Exercise » In the records below, find each line with "plus" and copy it.

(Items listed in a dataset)
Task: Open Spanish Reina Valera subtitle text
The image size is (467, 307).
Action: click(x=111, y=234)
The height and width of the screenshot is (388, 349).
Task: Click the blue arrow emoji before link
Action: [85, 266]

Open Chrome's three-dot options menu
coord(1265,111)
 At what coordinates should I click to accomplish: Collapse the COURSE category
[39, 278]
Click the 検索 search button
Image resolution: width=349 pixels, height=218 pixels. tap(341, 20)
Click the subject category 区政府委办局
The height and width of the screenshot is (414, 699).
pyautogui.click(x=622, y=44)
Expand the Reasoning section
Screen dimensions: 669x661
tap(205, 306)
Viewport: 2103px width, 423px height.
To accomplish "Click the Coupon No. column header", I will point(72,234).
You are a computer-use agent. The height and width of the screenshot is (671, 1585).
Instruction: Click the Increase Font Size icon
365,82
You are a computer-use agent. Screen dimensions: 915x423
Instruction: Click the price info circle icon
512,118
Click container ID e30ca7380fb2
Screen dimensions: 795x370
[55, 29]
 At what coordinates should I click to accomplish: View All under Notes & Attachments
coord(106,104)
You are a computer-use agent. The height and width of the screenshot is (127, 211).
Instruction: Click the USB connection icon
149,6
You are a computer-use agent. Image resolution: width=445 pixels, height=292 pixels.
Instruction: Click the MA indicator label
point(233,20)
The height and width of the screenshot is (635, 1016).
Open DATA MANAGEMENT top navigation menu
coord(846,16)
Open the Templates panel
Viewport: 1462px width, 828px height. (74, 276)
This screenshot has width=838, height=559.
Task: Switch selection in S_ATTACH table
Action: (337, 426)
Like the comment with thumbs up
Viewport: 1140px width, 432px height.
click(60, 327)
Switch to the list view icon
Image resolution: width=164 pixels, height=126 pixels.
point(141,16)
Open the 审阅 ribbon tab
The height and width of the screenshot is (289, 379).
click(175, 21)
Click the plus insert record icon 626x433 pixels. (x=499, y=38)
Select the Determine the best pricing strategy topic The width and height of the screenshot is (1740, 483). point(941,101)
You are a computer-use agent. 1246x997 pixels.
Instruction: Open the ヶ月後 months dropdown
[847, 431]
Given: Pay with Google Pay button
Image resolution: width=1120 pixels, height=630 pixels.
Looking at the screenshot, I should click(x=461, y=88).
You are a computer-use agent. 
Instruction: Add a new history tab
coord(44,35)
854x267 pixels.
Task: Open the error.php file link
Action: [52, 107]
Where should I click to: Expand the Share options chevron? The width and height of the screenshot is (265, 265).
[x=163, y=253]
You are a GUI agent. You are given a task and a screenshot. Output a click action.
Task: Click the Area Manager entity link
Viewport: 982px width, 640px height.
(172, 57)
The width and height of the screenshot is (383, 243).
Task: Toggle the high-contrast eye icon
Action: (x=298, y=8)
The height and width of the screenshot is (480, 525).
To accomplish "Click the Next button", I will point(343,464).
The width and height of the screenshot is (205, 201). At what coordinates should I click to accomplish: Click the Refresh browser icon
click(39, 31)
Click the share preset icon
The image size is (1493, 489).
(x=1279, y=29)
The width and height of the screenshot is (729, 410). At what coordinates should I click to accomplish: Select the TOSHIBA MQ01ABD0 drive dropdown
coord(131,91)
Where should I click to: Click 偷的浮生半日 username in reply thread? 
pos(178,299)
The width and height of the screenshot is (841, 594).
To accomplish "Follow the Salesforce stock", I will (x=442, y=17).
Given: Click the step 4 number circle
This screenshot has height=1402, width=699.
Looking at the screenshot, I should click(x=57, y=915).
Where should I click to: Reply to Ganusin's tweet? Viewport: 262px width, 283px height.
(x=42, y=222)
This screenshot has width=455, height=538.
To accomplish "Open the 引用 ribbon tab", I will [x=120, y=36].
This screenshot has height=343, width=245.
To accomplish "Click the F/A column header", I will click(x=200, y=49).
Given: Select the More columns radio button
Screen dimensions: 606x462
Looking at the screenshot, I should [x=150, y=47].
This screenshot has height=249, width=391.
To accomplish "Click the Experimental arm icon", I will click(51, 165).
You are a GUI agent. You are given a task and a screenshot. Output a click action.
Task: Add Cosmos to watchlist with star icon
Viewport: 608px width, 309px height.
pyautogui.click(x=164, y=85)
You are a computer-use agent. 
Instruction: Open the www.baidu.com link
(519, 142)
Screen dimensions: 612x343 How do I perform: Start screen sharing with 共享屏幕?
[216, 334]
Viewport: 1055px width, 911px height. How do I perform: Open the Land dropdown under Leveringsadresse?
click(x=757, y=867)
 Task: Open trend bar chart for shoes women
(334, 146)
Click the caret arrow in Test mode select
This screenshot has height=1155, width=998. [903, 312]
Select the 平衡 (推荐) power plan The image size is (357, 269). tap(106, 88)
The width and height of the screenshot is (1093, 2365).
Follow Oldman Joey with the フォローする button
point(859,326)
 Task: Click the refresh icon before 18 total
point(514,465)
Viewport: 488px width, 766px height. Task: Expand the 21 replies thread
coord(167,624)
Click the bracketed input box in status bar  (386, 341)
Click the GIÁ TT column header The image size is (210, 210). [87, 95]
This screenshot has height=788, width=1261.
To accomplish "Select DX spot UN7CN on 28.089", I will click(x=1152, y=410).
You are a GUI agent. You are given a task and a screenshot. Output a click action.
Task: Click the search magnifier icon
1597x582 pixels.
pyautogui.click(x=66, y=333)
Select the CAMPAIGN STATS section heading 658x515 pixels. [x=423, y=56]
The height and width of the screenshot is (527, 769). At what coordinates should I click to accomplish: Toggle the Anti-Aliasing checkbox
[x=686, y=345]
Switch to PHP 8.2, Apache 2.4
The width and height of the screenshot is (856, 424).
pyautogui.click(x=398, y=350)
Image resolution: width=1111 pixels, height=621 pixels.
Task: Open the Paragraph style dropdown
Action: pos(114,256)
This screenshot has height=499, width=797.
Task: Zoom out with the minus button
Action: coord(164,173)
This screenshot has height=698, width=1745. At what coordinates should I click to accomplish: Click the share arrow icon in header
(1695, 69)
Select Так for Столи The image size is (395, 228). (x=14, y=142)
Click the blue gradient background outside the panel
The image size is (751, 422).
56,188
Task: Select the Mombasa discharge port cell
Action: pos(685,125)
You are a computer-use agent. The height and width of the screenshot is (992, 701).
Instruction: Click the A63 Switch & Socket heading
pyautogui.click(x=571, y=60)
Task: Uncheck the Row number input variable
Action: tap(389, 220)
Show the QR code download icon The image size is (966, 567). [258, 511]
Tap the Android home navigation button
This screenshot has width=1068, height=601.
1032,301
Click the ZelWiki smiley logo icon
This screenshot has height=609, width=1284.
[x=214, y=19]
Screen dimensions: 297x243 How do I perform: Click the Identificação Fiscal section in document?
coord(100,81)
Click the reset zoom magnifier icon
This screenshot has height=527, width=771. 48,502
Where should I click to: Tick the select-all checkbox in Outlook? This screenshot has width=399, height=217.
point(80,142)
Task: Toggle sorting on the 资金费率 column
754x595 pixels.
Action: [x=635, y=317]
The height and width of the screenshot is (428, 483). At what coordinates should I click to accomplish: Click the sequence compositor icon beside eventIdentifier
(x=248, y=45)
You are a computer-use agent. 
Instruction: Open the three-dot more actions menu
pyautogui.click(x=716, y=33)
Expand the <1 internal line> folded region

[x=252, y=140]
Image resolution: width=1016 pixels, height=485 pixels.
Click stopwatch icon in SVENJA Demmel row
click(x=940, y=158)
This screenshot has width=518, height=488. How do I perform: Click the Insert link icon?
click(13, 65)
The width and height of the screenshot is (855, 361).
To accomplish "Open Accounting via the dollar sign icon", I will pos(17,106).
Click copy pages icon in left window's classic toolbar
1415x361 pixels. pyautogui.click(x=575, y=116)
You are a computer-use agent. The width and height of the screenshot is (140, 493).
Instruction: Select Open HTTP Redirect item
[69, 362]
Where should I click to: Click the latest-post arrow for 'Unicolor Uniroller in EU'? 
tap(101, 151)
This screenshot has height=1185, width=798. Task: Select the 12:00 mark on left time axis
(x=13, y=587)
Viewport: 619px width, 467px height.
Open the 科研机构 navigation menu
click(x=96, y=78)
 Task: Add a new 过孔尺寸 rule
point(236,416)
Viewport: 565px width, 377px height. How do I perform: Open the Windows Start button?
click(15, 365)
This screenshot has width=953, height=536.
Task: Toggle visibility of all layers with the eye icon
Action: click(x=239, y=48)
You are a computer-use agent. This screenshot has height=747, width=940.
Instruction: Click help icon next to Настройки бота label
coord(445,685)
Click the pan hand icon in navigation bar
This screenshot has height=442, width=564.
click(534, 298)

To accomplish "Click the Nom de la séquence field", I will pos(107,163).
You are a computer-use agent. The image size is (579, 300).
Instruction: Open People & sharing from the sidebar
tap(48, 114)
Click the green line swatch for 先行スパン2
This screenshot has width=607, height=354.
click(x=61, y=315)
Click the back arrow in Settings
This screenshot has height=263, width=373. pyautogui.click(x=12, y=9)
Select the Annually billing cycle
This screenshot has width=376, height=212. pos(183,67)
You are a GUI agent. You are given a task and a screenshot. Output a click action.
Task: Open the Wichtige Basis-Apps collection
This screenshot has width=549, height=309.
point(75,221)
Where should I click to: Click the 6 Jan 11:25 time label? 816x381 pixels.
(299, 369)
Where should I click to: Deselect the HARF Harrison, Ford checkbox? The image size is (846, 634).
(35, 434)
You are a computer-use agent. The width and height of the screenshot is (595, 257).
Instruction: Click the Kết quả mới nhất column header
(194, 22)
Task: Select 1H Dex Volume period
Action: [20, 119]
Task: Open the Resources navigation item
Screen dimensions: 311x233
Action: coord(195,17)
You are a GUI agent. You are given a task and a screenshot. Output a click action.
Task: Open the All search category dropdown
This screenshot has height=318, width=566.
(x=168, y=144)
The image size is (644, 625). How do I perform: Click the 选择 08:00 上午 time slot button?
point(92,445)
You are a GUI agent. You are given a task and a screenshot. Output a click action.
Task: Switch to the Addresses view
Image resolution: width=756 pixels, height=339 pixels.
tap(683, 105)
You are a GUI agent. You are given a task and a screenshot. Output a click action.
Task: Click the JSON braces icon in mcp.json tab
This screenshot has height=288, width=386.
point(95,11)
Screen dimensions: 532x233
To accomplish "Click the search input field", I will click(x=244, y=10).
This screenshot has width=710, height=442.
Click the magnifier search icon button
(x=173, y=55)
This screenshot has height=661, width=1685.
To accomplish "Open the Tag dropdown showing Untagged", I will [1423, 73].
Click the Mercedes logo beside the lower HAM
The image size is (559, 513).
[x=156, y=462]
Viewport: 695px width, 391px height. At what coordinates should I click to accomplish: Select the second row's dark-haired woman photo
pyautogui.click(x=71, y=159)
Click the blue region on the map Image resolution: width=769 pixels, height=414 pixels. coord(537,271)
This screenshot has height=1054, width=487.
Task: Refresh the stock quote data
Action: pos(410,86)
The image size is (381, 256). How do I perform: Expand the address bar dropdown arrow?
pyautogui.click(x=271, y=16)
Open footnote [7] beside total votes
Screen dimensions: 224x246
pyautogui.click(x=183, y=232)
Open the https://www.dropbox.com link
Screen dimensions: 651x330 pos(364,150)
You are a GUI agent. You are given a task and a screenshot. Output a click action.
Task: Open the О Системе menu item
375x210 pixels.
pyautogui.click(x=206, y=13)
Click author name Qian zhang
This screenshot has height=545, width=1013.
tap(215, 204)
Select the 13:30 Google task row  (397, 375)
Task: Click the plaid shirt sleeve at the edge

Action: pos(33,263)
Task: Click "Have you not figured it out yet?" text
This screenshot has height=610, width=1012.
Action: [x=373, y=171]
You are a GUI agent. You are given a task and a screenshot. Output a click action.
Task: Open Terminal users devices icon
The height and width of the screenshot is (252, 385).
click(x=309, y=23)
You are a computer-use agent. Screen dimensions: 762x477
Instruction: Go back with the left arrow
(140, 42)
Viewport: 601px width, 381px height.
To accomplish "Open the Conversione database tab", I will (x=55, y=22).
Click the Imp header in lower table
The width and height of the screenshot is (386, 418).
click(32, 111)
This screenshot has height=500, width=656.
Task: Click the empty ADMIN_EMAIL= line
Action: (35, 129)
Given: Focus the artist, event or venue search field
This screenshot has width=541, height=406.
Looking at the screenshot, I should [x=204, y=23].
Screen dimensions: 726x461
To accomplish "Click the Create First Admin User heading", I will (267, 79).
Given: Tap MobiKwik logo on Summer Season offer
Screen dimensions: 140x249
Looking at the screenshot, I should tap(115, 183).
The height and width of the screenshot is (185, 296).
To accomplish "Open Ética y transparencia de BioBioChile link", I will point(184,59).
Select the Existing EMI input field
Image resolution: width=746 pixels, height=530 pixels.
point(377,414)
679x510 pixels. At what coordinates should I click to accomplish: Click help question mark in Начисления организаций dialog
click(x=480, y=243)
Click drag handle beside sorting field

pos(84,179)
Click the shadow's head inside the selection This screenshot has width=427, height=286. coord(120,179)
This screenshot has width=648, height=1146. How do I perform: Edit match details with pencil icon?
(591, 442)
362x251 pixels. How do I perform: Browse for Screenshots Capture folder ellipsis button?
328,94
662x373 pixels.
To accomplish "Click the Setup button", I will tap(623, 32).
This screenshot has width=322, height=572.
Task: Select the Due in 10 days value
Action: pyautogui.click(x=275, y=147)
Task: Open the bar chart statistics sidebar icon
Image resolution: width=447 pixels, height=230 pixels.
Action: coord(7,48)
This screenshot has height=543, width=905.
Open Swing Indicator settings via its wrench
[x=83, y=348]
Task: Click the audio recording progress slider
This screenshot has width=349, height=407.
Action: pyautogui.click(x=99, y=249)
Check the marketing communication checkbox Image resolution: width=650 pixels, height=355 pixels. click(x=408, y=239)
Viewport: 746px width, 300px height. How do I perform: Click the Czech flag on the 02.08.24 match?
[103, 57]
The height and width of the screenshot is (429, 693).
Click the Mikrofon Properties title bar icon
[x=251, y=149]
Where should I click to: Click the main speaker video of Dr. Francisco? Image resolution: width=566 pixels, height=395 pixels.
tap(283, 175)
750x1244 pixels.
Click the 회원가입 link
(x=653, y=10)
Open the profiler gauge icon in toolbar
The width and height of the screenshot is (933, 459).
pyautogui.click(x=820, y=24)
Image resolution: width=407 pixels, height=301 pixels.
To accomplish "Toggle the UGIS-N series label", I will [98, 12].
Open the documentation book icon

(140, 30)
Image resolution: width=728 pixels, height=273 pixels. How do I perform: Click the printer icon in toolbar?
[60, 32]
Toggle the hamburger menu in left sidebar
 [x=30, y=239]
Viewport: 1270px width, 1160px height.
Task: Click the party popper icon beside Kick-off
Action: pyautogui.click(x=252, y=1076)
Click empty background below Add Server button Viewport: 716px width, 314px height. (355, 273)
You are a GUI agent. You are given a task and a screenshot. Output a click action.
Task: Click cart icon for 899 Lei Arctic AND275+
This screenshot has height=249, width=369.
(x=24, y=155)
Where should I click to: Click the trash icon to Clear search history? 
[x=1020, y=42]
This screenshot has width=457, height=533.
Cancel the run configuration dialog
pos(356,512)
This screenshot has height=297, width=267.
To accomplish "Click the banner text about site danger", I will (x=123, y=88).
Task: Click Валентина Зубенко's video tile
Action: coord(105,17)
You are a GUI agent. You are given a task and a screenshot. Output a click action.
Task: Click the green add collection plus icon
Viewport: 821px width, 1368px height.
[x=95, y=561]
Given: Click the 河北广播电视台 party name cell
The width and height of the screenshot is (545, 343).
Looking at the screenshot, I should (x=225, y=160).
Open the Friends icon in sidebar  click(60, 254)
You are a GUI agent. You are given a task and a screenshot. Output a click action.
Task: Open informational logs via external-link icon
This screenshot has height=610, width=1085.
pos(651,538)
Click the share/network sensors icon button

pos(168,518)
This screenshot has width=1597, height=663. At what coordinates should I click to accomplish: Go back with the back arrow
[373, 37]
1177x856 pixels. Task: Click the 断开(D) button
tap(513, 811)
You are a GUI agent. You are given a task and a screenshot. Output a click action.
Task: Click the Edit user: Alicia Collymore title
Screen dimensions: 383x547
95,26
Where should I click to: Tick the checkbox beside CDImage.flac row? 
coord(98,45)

Task result »
Click the plus insert record icon 626x433 pixels. (x=499, y=38)
Task: Click the green add collection plus icon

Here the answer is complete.